++++ RECORDS TO PROCESS ++++

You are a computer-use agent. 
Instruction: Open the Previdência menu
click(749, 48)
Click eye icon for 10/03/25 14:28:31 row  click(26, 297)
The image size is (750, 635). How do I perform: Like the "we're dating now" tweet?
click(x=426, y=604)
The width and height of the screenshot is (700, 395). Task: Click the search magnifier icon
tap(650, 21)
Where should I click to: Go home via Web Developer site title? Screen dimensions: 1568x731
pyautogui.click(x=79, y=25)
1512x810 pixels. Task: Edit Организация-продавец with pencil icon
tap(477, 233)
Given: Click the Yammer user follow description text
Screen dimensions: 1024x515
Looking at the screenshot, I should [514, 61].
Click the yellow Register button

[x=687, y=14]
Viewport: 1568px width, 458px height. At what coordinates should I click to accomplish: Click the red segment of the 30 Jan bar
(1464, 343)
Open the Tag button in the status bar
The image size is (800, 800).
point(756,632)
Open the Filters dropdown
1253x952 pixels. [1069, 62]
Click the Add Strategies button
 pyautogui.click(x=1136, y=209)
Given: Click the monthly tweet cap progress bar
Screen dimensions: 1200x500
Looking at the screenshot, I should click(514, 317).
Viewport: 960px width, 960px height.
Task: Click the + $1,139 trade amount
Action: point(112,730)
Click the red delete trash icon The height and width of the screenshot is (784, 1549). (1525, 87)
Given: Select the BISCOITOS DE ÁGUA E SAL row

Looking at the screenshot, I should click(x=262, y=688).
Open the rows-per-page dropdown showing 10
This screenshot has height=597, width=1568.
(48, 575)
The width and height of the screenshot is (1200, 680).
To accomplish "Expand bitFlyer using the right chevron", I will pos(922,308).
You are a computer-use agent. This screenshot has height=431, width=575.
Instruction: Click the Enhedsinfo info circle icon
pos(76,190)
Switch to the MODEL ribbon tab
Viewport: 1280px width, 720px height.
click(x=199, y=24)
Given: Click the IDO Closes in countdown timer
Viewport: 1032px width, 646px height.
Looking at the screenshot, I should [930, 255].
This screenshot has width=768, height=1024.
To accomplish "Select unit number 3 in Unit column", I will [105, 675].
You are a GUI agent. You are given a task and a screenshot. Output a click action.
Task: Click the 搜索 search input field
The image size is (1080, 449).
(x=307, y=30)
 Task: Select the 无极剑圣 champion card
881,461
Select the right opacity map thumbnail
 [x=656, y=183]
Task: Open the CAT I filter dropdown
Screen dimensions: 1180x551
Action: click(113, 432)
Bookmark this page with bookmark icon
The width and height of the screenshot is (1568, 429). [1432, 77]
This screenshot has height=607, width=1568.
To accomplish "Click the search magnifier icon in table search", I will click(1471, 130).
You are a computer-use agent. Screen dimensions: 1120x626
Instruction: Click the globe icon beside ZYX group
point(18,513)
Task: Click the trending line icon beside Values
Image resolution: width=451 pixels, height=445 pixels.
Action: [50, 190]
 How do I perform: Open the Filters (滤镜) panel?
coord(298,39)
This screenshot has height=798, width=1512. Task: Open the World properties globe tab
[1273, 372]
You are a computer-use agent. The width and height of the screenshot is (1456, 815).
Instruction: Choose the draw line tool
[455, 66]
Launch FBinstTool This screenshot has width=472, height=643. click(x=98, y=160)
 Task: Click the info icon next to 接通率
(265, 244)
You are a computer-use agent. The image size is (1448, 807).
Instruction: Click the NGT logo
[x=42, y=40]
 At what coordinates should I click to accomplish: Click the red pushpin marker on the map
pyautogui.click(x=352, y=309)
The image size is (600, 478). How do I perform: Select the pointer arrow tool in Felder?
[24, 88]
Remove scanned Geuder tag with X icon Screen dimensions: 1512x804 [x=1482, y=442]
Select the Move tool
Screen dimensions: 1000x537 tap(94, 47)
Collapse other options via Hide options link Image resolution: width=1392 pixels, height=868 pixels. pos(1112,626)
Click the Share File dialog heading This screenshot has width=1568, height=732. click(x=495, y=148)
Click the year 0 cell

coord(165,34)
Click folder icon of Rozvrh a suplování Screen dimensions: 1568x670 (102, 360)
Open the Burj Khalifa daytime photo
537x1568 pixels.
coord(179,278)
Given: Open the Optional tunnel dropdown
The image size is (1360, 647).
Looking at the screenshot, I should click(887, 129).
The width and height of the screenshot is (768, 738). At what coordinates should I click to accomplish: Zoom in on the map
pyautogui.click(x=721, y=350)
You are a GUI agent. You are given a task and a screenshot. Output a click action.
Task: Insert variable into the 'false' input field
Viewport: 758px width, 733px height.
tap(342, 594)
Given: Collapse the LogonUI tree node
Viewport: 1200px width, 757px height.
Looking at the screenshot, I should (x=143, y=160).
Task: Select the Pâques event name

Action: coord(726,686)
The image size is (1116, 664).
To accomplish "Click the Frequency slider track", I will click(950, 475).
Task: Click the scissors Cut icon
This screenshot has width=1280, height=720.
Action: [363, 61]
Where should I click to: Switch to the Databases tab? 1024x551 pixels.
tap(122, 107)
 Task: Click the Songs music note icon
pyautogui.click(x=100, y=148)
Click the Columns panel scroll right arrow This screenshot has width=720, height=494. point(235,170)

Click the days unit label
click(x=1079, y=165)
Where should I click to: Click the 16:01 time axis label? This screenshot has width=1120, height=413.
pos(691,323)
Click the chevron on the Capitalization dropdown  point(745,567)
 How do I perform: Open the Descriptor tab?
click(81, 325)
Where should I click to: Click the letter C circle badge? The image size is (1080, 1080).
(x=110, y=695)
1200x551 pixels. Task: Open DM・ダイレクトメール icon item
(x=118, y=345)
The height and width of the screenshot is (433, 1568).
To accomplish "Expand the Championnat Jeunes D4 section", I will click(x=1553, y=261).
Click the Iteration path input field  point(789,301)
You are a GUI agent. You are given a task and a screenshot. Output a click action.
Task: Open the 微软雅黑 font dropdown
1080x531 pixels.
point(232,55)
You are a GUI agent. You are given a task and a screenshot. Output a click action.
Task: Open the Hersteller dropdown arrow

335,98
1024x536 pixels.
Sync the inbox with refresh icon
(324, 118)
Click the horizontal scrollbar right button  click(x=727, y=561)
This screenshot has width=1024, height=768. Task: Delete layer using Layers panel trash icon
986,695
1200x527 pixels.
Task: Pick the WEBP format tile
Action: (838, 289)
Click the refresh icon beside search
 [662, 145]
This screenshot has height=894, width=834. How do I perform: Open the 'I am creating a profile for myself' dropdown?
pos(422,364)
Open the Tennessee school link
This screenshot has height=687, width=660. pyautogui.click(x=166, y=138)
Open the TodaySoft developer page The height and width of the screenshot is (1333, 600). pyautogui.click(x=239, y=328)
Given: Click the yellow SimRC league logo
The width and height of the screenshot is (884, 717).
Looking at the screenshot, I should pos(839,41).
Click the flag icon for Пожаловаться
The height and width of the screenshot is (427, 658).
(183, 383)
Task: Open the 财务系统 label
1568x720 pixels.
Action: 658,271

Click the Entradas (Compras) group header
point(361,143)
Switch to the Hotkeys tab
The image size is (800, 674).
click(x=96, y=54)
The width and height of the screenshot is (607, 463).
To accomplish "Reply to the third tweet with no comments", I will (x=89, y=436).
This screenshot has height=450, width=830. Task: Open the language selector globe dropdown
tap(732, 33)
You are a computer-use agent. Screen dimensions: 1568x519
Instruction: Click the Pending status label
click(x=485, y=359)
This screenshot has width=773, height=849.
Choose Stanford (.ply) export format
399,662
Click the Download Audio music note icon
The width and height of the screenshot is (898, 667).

++++

◆ WORK TASK
Find the string "Collapse" in the listing and copy every line in which it occurs.

◆ RESPONSE TO THE EXERCISE
Collapse other options via Hide options link Image resolution: width=1392 pixels, height=868 pixels. pos(1112,626)
Given: Collapse the LogonUI tree node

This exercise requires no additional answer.